**ASSIGNMENT**: Count every line of the listing where the string "legend" occurs, and reply with the count alone.

**DATA SUPPLIED**:
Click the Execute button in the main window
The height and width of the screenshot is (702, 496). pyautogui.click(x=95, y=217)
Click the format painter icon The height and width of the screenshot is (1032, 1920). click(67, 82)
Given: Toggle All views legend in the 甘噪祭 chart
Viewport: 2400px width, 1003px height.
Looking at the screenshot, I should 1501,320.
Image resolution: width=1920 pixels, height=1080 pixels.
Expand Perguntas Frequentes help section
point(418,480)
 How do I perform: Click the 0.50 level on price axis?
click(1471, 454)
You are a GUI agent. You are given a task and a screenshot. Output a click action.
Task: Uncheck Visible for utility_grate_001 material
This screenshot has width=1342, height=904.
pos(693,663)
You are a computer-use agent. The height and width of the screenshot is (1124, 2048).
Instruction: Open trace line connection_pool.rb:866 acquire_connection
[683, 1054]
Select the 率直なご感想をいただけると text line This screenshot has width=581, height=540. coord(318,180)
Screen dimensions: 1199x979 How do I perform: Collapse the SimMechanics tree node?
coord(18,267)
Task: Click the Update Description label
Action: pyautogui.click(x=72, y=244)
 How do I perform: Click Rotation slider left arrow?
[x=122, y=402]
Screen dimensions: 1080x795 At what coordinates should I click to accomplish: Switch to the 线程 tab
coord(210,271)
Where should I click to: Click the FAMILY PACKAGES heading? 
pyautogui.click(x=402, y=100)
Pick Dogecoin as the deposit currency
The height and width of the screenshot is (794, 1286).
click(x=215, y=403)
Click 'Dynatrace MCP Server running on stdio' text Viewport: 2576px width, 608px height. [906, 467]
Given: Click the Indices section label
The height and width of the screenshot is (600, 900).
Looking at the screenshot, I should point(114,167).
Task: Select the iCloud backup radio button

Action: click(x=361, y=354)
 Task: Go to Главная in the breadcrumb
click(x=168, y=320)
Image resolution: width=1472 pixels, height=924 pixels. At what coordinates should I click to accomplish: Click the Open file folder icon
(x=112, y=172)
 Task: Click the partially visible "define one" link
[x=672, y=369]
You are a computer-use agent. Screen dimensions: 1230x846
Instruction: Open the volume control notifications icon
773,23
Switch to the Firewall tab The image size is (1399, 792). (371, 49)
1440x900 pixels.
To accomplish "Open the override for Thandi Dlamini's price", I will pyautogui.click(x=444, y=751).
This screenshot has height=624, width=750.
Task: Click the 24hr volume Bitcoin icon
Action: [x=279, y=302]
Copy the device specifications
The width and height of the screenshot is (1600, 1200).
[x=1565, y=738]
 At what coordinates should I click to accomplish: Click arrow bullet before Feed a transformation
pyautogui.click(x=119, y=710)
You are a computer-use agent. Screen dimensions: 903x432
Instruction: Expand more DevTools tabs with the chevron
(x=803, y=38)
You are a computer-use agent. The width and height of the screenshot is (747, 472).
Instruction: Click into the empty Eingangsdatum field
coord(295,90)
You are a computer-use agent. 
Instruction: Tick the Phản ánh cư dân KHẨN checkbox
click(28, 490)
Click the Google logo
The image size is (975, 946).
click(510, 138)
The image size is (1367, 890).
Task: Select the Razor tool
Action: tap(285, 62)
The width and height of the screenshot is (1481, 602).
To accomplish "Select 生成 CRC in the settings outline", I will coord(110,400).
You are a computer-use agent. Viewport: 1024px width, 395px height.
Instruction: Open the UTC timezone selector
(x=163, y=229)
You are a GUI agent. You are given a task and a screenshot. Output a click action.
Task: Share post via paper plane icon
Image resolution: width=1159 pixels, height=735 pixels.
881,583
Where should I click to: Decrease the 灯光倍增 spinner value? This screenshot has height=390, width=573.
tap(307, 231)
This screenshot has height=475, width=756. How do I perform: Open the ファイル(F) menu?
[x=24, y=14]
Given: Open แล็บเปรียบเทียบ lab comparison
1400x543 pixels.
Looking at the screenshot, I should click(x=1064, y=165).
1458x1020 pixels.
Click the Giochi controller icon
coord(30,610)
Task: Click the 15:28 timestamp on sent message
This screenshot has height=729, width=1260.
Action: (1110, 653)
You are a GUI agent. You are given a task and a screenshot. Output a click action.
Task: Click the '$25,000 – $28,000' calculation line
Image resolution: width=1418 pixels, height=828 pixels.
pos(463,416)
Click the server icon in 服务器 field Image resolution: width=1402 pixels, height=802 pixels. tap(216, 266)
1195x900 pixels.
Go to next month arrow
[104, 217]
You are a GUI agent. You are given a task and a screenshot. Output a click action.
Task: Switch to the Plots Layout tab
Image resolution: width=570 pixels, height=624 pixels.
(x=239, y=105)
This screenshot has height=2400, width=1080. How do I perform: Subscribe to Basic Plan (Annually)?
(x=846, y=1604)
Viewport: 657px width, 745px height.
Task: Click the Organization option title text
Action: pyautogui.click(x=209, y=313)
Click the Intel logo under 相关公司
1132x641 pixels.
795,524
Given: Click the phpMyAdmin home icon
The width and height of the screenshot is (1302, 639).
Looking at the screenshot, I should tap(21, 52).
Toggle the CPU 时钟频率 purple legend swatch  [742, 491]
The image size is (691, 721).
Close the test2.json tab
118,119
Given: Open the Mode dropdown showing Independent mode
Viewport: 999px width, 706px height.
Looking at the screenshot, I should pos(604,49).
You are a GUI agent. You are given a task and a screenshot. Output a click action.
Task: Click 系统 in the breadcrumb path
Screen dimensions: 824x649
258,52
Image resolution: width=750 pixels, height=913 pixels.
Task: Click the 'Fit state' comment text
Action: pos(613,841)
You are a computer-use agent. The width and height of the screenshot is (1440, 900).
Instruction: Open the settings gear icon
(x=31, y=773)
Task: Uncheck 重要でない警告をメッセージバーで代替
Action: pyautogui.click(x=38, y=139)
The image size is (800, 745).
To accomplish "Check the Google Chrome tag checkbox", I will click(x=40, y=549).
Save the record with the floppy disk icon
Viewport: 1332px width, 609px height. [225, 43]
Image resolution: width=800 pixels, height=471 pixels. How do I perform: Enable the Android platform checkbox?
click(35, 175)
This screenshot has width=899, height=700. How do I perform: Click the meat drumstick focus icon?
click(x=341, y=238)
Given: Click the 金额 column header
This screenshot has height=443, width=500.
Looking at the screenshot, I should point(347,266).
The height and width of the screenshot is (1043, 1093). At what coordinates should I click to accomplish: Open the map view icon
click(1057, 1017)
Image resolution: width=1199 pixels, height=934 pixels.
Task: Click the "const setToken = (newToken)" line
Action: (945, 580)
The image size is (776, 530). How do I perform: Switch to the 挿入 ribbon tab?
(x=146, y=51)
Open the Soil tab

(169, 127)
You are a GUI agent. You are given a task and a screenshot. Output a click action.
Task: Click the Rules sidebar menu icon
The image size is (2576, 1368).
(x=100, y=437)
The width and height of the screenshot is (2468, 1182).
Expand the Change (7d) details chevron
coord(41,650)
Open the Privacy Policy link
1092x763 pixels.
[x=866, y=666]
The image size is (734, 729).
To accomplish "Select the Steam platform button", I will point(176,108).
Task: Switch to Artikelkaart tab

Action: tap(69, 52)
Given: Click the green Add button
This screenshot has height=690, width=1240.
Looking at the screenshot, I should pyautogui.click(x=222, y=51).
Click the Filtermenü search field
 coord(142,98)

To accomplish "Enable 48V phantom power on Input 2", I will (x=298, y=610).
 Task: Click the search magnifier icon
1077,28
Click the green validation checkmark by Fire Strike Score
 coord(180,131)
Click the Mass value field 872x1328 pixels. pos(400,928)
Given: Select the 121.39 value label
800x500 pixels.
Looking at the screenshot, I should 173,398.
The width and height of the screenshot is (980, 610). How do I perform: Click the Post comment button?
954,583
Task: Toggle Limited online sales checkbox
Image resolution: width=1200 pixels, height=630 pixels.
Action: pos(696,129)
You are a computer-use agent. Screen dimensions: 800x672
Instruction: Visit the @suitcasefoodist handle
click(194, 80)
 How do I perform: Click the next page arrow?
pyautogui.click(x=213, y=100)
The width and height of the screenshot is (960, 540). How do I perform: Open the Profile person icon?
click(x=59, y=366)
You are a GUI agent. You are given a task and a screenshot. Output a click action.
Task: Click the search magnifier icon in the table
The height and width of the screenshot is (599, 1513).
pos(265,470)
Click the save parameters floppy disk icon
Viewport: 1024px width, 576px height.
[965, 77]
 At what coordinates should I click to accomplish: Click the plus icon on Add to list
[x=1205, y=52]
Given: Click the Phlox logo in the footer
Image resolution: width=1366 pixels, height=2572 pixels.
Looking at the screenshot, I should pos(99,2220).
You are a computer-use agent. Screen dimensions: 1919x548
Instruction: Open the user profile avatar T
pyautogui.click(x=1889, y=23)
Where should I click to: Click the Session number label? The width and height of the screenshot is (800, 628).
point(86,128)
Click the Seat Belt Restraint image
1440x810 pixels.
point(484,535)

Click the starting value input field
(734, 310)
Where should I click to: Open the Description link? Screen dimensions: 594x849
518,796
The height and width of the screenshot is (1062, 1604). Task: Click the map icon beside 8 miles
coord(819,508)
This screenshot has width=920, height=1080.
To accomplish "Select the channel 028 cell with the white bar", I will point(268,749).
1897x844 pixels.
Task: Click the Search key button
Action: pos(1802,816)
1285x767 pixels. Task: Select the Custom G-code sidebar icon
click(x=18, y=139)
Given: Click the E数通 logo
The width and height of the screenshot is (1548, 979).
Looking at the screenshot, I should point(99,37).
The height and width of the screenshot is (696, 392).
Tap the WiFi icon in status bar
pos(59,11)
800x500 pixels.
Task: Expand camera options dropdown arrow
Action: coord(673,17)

**SOLVED EXERCISE**: 2